• Material for this task:
-.-.-

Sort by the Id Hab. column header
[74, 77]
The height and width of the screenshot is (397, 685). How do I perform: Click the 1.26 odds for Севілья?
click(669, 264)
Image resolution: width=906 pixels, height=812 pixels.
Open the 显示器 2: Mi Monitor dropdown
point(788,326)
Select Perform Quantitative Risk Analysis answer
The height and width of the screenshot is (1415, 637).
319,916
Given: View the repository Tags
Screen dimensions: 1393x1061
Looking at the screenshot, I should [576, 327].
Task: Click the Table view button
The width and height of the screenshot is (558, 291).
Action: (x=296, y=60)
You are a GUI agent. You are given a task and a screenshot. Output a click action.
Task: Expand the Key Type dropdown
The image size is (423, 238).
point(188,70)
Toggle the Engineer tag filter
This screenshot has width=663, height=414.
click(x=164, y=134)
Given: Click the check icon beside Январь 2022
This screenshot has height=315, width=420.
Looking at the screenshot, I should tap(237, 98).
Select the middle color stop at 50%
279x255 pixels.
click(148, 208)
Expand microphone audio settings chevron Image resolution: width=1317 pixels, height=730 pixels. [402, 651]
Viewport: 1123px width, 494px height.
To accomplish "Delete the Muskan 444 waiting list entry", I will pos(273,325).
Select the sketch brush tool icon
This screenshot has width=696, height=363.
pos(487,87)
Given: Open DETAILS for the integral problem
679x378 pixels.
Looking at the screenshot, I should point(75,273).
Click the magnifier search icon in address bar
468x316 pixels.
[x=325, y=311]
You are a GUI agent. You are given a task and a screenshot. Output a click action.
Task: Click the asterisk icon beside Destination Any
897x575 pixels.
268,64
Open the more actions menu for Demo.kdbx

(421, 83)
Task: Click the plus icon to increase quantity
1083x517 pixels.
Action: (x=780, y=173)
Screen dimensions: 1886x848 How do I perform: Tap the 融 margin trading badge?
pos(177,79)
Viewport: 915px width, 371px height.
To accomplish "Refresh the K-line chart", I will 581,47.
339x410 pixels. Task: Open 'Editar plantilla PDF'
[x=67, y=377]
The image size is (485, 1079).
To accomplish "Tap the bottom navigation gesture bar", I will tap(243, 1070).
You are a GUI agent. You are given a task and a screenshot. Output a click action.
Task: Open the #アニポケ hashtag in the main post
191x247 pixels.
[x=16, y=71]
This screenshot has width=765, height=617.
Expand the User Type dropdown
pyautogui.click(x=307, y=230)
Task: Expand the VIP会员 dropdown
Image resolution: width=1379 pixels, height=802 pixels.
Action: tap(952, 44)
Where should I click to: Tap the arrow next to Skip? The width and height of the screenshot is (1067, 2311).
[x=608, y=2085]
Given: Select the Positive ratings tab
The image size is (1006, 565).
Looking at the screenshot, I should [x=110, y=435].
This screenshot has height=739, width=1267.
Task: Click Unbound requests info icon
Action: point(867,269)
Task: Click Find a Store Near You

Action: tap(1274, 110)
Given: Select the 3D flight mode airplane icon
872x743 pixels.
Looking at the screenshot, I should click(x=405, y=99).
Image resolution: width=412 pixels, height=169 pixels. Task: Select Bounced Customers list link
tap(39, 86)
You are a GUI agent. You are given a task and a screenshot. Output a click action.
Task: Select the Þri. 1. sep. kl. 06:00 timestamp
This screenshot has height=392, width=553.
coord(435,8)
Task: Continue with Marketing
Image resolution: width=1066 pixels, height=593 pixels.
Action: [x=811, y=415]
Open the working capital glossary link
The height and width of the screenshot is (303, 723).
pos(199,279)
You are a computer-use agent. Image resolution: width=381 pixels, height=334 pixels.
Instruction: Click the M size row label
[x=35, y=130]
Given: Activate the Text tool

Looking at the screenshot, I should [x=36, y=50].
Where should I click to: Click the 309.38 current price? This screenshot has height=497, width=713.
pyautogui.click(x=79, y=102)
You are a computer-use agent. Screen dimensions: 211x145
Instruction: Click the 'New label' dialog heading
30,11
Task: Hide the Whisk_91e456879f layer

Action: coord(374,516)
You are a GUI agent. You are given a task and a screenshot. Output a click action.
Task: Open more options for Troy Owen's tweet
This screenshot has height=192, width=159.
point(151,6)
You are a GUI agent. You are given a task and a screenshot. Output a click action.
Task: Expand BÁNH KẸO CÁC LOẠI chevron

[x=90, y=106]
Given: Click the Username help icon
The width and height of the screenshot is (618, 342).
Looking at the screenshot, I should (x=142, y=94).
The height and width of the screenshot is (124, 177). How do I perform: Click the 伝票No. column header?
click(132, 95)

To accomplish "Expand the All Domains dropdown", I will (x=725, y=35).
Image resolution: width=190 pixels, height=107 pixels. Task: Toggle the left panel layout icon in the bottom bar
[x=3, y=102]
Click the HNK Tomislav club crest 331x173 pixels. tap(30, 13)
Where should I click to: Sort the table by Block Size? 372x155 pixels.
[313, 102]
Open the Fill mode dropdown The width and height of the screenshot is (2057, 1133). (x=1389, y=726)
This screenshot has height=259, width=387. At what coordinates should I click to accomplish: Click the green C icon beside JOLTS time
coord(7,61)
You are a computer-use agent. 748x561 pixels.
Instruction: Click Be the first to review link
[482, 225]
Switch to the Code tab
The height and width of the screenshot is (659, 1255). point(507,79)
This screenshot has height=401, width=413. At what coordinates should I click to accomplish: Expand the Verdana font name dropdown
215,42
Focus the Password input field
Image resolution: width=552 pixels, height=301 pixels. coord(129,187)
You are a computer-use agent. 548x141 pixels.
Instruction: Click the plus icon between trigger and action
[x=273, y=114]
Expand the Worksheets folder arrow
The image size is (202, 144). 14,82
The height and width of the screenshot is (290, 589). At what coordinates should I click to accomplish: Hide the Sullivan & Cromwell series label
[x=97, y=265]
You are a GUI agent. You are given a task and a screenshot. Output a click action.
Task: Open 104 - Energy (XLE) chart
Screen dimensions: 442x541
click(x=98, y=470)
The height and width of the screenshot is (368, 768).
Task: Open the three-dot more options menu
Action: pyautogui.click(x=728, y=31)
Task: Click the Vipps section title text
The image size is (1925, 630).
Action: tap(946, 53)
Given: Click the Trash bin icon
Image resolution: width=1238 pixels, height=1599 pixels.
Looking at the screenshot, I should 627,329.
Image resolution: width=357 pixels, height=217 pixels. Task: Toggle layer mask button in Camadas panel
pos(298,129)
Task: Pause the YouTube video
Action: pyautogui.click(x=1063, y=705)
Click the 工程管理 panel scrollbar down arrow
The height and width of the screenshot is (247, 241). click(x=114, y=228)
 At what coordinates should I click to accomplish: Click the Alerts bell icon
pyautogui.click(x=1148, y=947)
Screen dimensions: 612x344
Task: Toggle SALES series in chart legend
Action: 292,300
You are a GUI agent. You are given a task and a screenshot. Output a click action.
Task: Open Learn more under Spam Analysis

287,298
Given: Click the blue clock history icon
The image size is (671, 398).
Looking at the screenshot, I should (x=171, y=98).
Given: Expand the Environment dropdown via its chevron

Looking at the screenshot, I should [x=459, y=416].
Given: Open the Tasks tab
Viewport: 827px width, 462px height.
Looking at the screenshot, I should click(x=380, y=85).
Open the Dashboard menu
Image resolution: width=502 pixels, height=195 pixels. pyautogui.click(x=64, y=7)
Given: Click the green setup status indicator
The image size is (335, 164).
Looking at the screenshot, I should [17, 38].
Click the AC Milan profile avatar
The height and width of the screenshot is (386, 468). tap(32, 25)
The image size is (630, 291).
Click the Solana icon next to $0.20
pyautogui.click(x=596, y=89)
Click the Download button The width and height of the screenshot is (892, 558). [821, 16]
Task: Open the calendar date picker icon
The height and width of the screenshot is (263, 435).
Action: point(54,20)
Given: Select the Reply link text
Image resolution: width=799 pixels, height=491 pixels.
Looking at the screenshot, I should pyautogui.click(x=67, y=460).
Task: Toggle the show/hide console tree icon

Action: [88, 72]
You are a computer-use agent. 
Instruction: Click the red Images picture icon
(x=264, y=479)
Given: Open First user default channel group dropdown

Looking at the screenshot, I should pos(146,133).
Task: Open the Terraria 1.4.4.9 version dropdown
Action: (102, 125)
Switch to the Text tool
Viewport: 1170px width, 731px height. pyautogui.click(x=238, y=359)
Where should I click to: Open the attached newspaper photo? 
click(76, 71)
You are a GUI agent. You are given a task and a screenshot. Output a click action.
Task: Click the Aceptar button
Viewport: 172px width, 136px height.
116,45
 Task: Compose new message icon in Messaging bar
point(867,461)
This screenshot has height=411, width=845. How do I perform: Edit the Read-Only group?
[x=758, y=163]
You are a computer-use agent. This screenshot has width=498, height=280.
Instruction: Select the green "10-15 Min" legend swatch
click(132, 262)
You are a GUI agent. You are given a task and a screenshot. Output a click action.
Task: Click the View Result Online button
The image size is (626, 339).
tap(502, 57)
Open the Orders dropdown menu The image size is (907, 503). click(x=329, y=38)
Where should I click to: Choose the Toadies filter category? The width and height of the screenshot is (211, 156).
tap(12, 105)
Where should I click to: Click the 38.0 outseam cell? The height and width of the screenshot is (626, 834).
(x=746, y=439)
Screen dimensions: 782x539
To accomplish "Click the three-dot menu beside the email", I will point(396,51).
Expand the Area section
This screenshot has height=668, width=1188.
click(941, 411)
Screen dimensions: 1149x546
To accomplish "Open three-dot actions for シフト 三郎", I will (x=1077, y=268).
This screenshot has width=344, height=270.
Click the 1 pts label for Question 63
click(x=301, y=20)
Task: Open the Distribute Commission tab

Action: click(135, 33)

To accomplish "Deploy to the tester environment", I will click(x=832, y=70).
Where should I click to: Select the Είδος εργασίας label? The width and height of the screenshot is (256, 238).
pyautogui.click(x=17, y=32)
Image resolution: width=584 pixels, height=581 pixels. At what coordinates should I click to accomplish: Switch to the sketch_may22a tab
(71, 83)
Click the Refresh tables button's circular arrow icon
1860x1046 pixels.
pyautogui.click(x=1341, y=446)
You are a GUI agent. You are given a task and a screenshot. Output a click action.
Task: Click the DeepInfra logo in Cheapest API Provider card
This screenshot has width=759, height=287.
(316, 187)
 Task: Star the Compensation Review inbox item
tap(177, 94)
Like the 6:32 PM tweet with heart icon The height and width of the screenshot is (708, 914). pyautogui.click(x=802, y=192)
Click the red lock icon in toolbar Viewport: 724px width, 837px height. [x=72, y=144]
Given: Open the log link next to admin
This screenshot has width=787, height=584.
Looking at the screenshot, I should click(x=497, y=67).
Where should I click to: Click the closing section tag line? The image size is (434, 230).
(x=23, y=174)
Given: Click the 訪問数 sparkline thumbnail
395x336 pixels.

-.-.-

• Task to complete: Copy everything from the start of the material down to the line containing "point(788,326)", both ends included and requests kept as they are. Multiply every coordinate in the answers by 0.6 and round each result to a whole number, with halves rounding up.

• Result for this task:
Sort by the Id Hab. column header
[44, 46]
The height and width of the screenshot is (397, 685). How do I perform: Click the 1.26 odds for Севілья?
click(401, 158)
Image resolution: width=906 pixels, height=812 pixels.
Open the 显示器 2: Mi Monitor dropdown
point(473,196)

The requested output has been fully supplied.